Let’s debunk the most common misconception about ceiling fans and air purifiers:

“Positive Pressure Wouldn’t Let a Fan Work with an Air Purifier”

It is believed that when windows and doors are shut and the fan is left to run together with the air purifier, the positive pressure is created and ends up sucking the outside air plus all the pollutants.

These pollutants eventually add to the particles in the room to overwork your air purifier by creating a bigger load.

That’s not how things work.

Positive pressure (pressure in a system that’s greater than that in the environment that surrounds it) doesn’t affect the working of an air purifier.

When you turn on your ceiling fan, the purifier in the room simply takes longer to clean a load of air present because it influences the airflow to the purifier.

The only effect a fan has on the air purifier is an increased time required to clean the larger load of air.

The quality of the air outside the home may influence the time taken by the air purifier to clean the air, so it’s recommended you close the windows and doors in such a case but let the fan blow uninhibited.

Are Fans Helpful to Air Purifiers?

Not much. Yes, you will need some good airflow to ensure better circulation to allow the dirty air into the air purifier and the clean air to every corner of the room.

But you don’t require a miniature hurricane to assist the purifier at all times.

You don’t even need the service of a fan to have clean air.

A Thing About Built-In Fans

Most of the air purifiers you will find in the store have a fan in them.

The difference between the built-in fans and your ceiling fan is that built-in fans have been carefully engineered and specifically designed to function with your air purifier.

In fact, if those little fans fail to work, your air purifier won’t work as desired.

What you don’t need, therefore, is a second fan on top of it. Still, many users erroneously think that the second fan will speed up the process of air purification.

Final Remarks – Can You Run an Air Purifier and Ceiling Fan at The Same Time?

At this point, if you are still pondering “can you run an air purifier and ceiling fan at the same time?” we can advise you – plainly – that it’s a perfectly harmless thing to do.

But it is not necessary.

Yes, you will need some good airflow to ensure better circulation to allow the dirty air into the air purifier and the clean air to every corner of the room, but the purifier is designed to do this relatively easily and on its own.

If the home is badly maintained that there’s dust on every fixture in the room including the lights and the fan, it can be a bad idea to run the ceiling fan in tandem with the air purifier.

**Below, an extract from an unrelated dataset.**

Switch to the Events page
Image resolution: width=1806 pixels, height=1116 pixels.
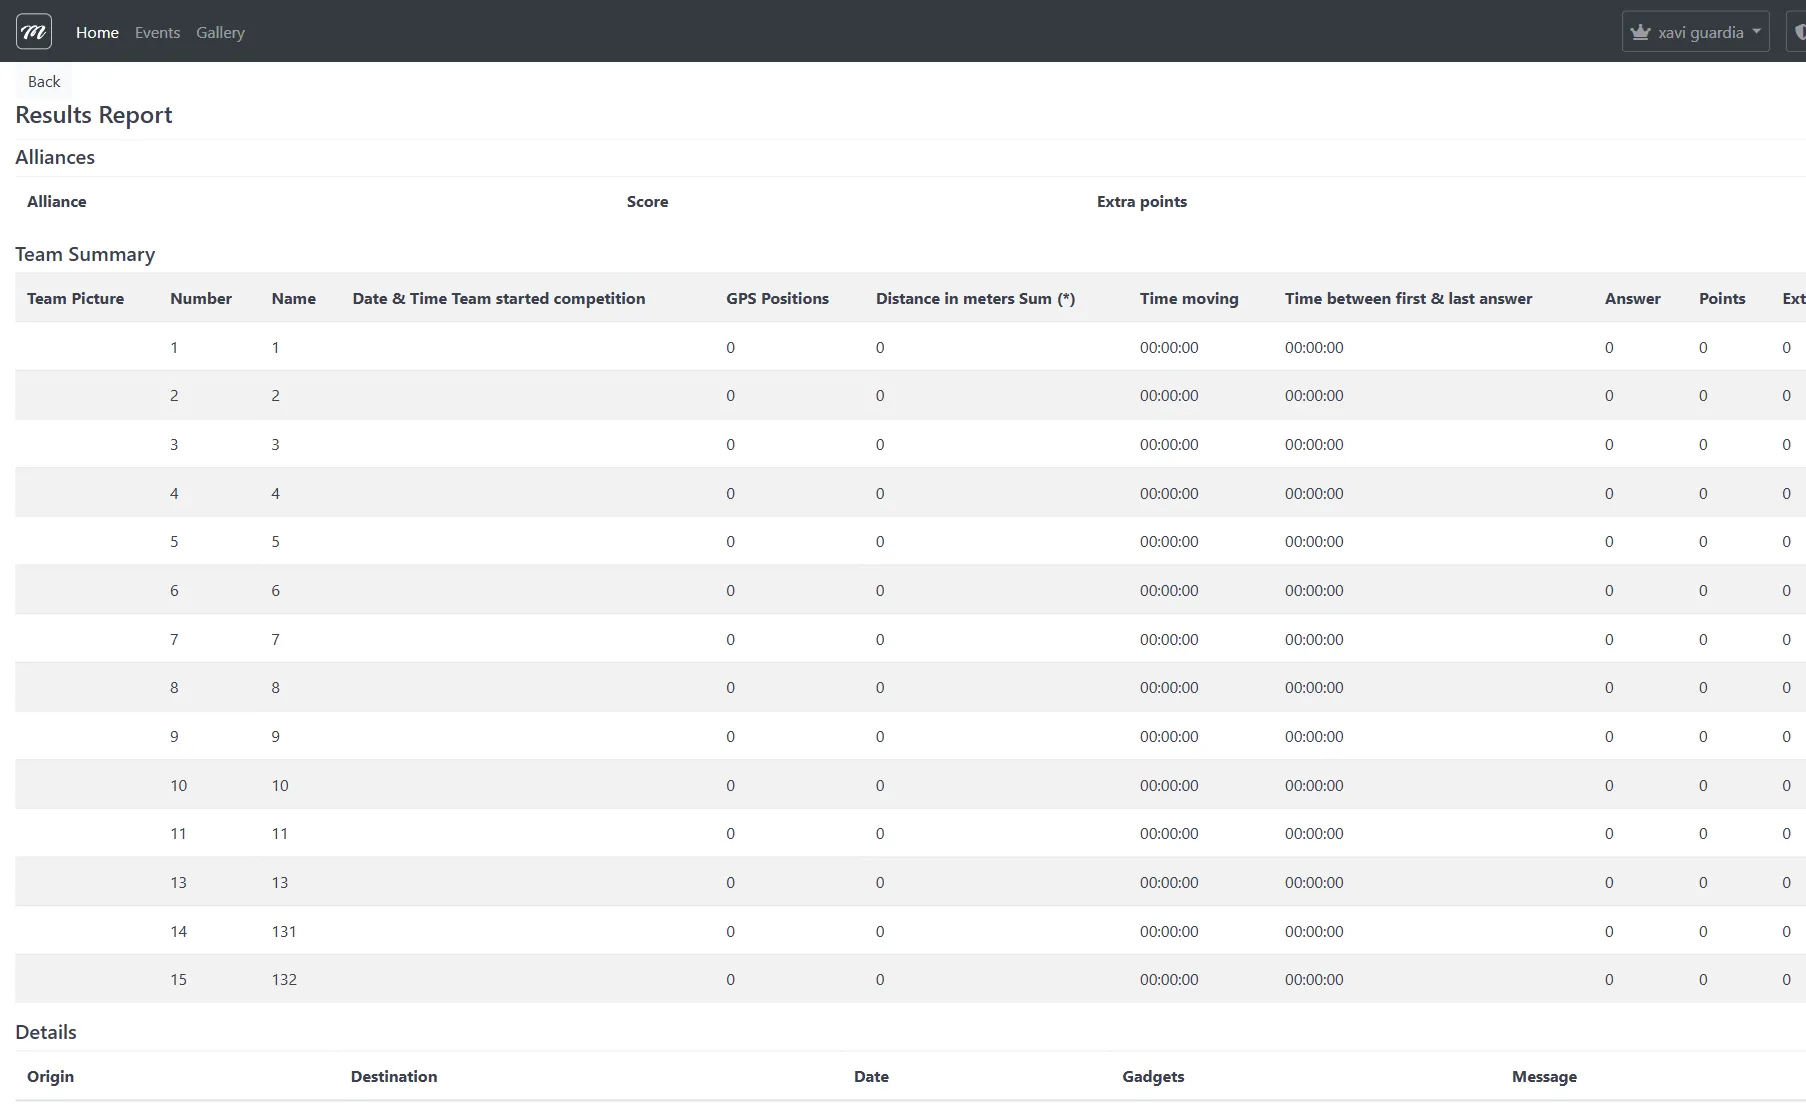coord(157,32)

That’s because the dust and other debris may be blown into the air and end up overworking the purifier.

Conclusion

The job of your air purifier is to sanitize the air.

This includes the removal of pollutants, toxins, allergens, and microorganisms.

It’s the exact opposite of humidifiers and essential oil diffusers, which add unwanted particles to your indoor space.

While the ceiling can be used to compliment it, the assistance is unnecessary because air purifiers are designed for their job. You have nothing to worry about if you choose to use them together.